> [What you need to do] Continue the passage on speeding up complex element-wise vector multiplication from where it stops.

> [Passage shown]
____

As was indicated in comments, the time complexity of the FFT gives you a relative measure for various FFT lengths, up to some constant factor. This factor becomes important when trying to compare with other computations. Also, your analysis assumes that the performance is limited by floating point operations, where in reality the actual performance seems limited by other factors such as special case handling (e.g. NaN, Inf), memory and cache access.

Any way to speed up the project?

Since your performance bottleneck is around the complex element-wise vector multiplication operation, the following will focus on improving the performance of that operation.

I do not have MKL to perform actual benchmarks, but it is probably fair to assume that the vmcMul implementation is both fairly robust to special cases such as NaN and Inf, and fairly optimized in the circumstances.

If you do not need the robustness against the special cases, run on a SSE3 processor, can guarantee that your array sizes are multiples of 2, and that they are 16-bytes aligned, then you may get some performance gains by using a simplified implementation such as the following (based on Sebastien's answer to another post):

#include <pmmintrin.h>
#include <xmmintrin.h>

// Computes and element-by-element multiplication of complex vectors "a" and "b" and
// stores the results in "c".
// Vectors "a", "b" and "c" must be:
//   - vectors of even length N
//   - 16-bytes aligned
// Special cases such as NaN and Inf are not handled.

____

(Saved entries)
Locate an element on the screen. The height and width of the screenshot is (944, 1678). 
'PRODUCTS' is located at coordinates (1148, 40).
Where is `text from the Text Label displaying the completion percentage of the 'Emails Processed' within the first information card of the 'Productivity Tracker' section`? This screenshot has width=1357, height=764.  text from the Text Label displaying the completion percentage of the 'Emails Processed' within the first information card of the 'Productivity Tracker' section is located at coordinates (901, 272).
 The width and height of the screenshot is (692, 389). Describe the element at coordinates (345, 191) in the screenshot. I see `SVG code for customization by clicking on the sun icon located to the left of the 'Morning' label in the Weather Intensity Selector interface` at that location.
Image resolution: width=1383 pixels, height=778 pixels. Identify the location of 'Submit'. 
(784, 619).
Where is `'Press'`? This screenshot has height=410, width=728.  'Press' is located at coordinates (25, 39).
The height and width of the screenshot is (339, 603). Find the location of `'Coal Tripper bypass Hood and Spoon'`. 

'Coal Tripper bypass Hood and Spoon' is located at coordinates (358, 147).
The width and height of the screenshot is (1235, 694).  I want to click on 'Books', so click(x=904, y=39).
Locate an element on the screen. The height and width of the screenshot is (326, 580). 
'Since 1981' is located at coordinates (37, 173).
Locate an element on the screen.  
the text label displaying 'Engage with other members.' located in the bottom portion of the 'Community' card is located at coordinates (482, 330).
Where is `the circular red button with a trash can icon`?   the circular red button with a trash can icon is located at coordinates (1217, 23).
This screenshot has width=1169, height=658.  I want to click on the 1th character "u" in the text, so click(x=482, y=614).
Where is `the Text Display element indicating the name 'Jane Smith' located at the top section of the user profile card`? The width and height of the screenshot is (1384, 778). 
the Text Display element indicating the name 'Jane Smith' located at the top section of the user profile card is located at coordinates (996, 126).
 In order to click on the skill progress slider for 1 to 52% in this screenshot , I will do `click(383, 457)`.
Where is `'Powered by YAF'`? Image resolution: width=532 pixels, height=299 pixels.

____

> [Reply to the exercise]
//
// based on https://stackoverflow.com/questions/3211346/complex-mul-and-div-using-sse-instructions#4884057
void packed_vec_mult(int N, MKL_Complex8* a, MKL_Complex8* b, MKL_Complex8* c)
{
  int M = N/2;

  __m128* aptr = reinterpret_cast<__m128*>(a);
  __m128* bptr = reinterpret_cast<__m128*>(b);
  __m128* cptr = reinterpret_cast<__m128*>(c);
  for (int i = 0; i < M; i++)
  {
    __m128 t0 = _mm_moveldup_ps(*aptr);
    __m128 t1 = *bptr;
    __m128 t2 = _mm_mul_ps(t0, t1);
    __m128 t3 = _mm_shuffle_ps(t1, t1, 0xb1);
    __m128 t4 = _mm_movehdup_ps(*aptr);
    __m128 t5 = _mm_mul_ps(t4, t3);
    *cptr = _mm_addsub_ps(t2, t5);

    ++aptr;
    ++bptr;
    ++cptr;
  }
}

Once the multiplication is optimized, your implementation could still be improved by getting rid of the extra copies to Temp_signal with memcpy by directly multiplying the Orignal_signal many times with different portions of Com_array, as shown below:

MKL_Complex8* outptr = Expand_signal;
for (int i=0; i<4608; i++)
{
  for (int j=0; j<32; j++)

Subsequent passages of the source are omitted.